Philly's first gay Presbyterian pastor ordained at Broad Street Ministry

A local church will on Sunday ring in the new year by ordaining Philadelphia's first openly gay male Presbyterian pastor, according Broad Street Ministry pastor Bill Golderer. The Avenue of the Arts house of worship is welcoming into its ranks Princeton Theological Seminary graduate David Norse.

A local church will on Sunday ring in the new year by ordaining Philadelphia's first openly gay male Presbyterian pastor.

Broad Street Ministry will welcome Princeton Theological Seminary graduate David Norse as its new leader, according to the Avenue of the Arts church's convening minister, the Rev. Bill Golderer, who will remain as the senior church leader.

"There's a lot of progressive rhetoric among Christian churches that are trying to revitalize themselves, but this is a progressive move," Golderer said. "Having David ordained to the ministry is a way of performing the gospel that we espouse. It's acting, not talking."

The broad-minded church has long been demonstrating its preference for acting over talking. BSM has made headlines for its ministry to the needy, including a weekly "Breaking Bread" program during which diners are treated with dignity and connected to social services. And Norse, who is now a pastoral associate, is already embedded in the BSM community, where he helps serve meals and provides counseling to congregants.

"I am blessed and proud to be a part of BSM and its outreach and advocacy for the forgotten among us," Norse said in a statement. "BSM is a congregation that welcomes all and cares deeply about the poor and economically disadvantaged. We believe in a God who expects us to serve others in our daily lives. Our church is one of inclusion that welcomes the LGBTQ community and sees inclusion as central to what Christianity is about."

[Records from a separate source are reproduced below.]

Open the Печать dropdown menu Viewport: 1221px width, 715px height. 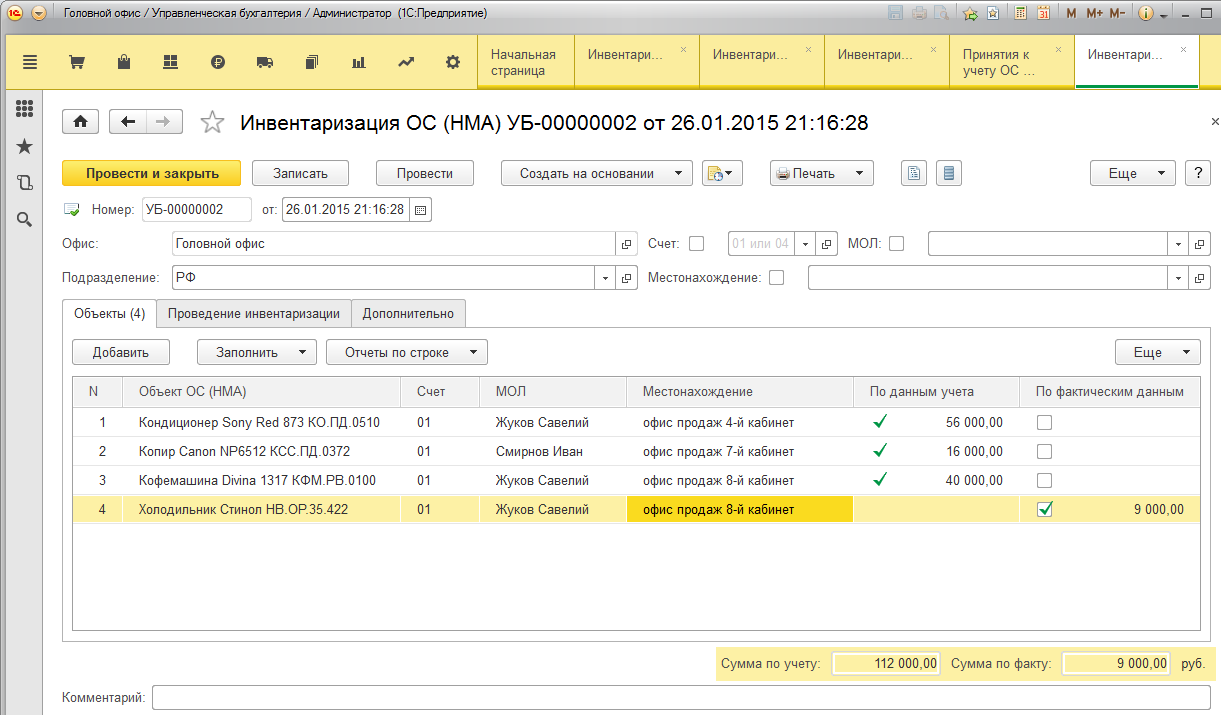(x=822, y=173)
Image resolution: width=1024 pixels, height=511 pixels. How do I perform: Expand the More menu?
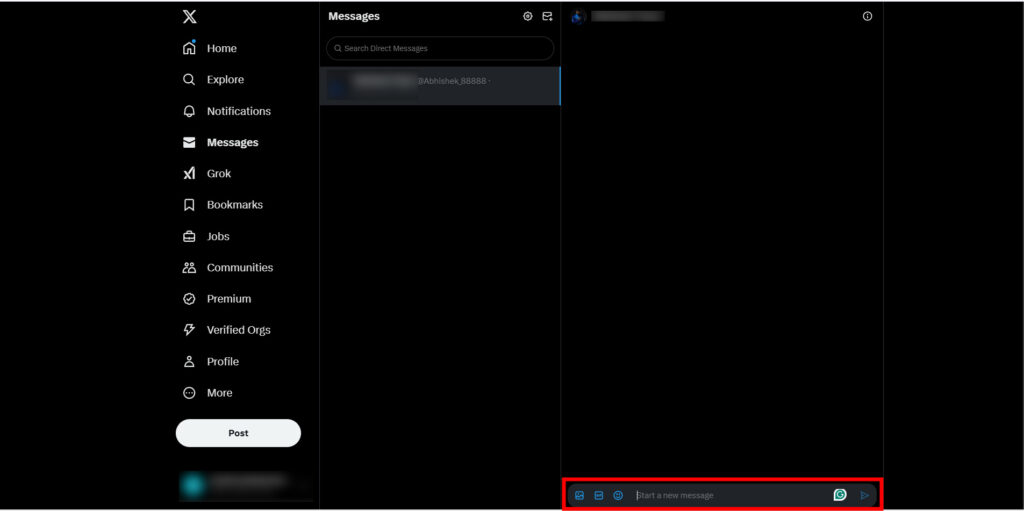(219, 393)
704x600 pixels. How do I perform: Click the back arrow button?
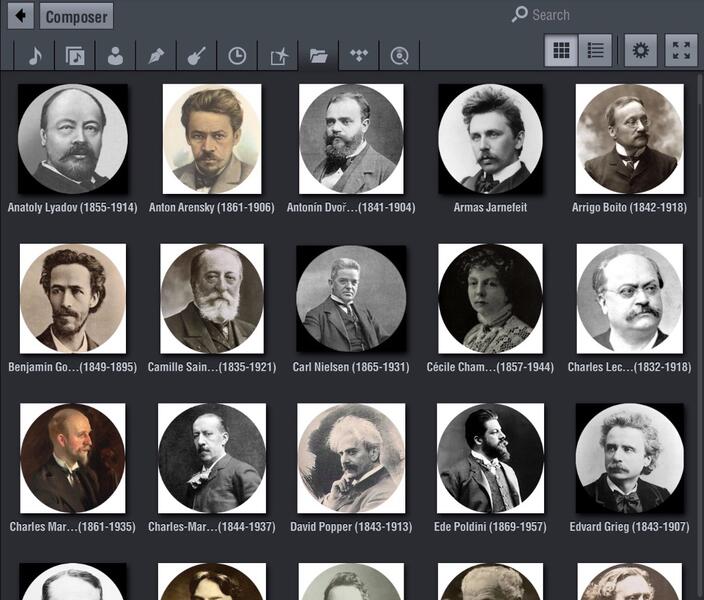click(x=20, y=16)
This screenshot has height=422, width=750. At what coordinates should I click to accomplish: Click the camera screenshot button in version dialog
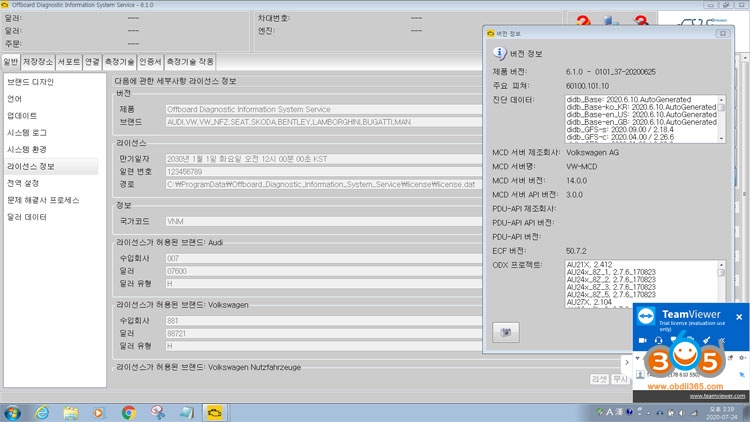pyautogui.click(x=506, y=331)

The U.S. Presbyterian Church in 2011 amended its constitution to allow sexually active unmarried members to become church officers. That included those in same-sex relationships. Though the development led to some tension nationwide, Golderer said the decision to ordain Norse hasn't caused such disagreements within the local community.

"The church is not a political party, meaning unanimity among a gathered people of God is not the goal," Golderer said. "It's okay to have tension. It's okay to have disagreement, but David hasn't created tension because David is so exemplary and everything about his life commands the gospel to speak to other people. ... Even people who might disagree about this issue, I think, are really united around David and his gift."

Norse expressed the desire to expand BSM's outreach even further, serving more populations in need.

"We recently started having small groups meet after worship, and will be launching an LGBTQ fellowship group soon," he said. "We are looking for ways to serve particularly vulnerable members of the queer community we haven't met yet."

Norse will be ordained during a ceremony slated for 4 p.m. at the church, located at 315 S. Broad St.

"By welcoming David into the ordained ministry, we are saying unequivocally that his sexuality delights us and it's a part of who he is that will help him be an effective and faithful minister," Golderer said. "I'd rather have a statement of welcome being made by a person than on paper. It's a huge milestone for Broad Street. We're so excited about him."